*** EXTRACTED MATERIAL ***

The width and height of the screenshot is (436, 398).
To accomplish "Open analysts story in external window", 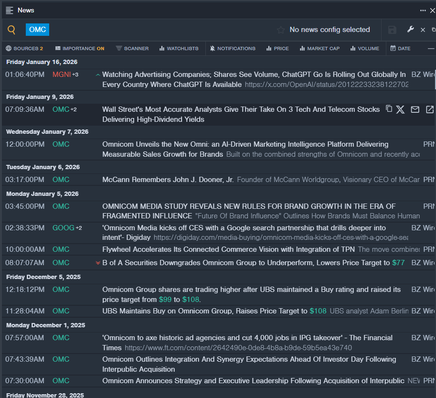I will (x=430, y=109).
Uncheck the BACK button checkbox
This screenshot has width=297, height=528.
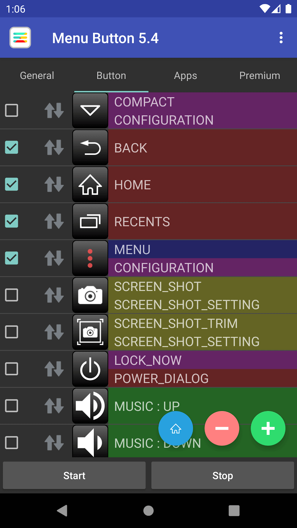(x=12, y=148)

*** End of EXTRACTED MATERIAL ***

WHAT TO PRODUCE |
Only the lines from the one with "Uncheck the BACK button checkbox" through the last line of the listing belong in your answer; copy them exactly and skip the pictures.

FINISHED TASK |
Uncheck the BACK button checkbox
This screenshot has width=297, height=528.
(x=12, y=148)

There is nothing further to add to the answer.